Socialismo a votos

Este foi o ano da consagração do projecto socialista da Venezuela, o socialismo do século XXI, como diz Chavez, ou o socialismo como democracia avançada, como também dizem outros dirigentes.

Em 7 de Outubro, o povo venezuelano reelegeu Chávez com 55% dos votos, para o terceiro mandato presidencial de seis anos. Uma diferença de dois milhões de votos em relação ao seu opositor. Neste domingo, 17 de Dezembro, os candidatos do chavismo a governadores ganharam em 20 dos 23 estados! A oposição só conservou Amazonas, Lara y Miranda.

O mapa político da Venezuela apresenta uma esmagadora mancha vermelha para vigorar até 2013.

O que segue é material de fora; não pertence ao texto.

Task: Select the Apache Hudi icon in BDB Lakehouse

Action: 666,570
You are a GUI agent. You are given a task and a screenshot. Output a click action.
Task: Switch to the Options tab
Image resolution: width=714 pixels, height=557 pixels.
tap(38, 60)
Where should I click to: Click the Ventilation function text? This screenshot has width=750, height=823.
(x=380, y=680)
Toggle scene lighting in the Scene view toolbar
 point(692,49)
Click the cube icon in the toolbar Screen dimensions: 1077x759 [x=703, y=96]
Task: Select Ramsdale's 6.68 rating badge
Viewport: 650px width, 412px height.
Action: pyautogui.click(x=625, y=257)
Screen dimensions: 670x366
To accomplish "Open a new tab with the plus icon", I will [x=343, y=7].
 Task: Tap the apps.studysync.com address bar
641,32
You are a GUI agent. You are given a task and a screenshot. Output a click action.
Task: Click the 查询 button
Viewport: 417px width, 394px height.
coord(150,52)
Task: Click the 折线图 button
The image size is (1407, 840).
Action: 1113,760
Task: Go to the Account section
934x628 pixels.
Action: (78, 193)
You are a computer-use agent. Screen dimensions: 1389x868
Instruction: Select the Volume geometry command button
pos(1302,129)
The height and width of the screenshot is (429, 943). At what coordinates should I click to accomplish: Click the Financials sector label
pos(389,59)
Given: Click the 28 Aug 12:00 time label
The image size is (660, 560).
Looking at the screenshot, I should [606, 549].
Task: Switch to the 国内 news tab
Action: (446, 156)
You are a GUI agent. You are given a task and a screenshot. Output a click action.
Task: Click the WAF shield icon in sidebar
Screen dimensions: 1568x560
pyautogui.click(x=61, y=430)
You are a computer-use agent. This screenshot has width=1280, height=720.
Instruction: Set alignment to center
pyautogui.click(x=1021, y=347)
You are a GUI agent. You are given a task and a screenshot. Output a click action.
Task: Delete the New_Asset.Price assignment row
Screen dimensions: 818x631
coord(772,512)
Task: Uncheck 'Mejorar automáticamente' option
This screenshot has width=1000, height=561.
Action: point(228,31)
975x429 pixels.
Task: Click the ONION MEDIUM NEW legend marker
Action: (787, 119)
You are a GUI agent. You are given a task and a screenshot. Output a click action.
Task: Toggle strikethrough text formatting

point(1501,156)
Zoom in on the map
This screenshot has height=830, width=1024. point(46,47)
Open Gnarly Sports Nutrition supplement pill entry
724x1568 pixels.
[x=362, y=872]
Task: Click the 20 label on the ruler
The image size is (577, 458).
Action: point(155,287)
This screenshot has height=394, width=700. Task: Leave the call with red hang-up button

O chavismo tem condições para desenvolver o seu projecto socialista e com ele beneficiar em justiça e bem-estar as populações mais carenciadas, beneficiar em desenvolvimento a economia nacional e da própria região, beneficiar a “integração”, isto é, a coesão internacional dos diferentes países da América Latina e do Caribe.

Ao contrário do que aconteceria em períodos históricos anteriores, nada faz crer que uma conjura militar ou um boicote económico tenham condições de sair ao caminho do processo em curso, as relações políticas internacionais colocam o país ao abrigo de aventuras imperialistas e a situação económica mundial dá-lhe descanso e oportunidade.

Em condições normais de pressão externa e temperatura interna, por assim dizer, Chavez está salvo, sobretudo porque, como ele diz, “Chavez no soy yo; Chavez es el pueblo!”.

Uma lição para “ditadores do proletariado” e para “socialistas de gaveta” que não é certamente por rejeiterem alianças comprometedoras ou estilos populistas, que não querem aprender.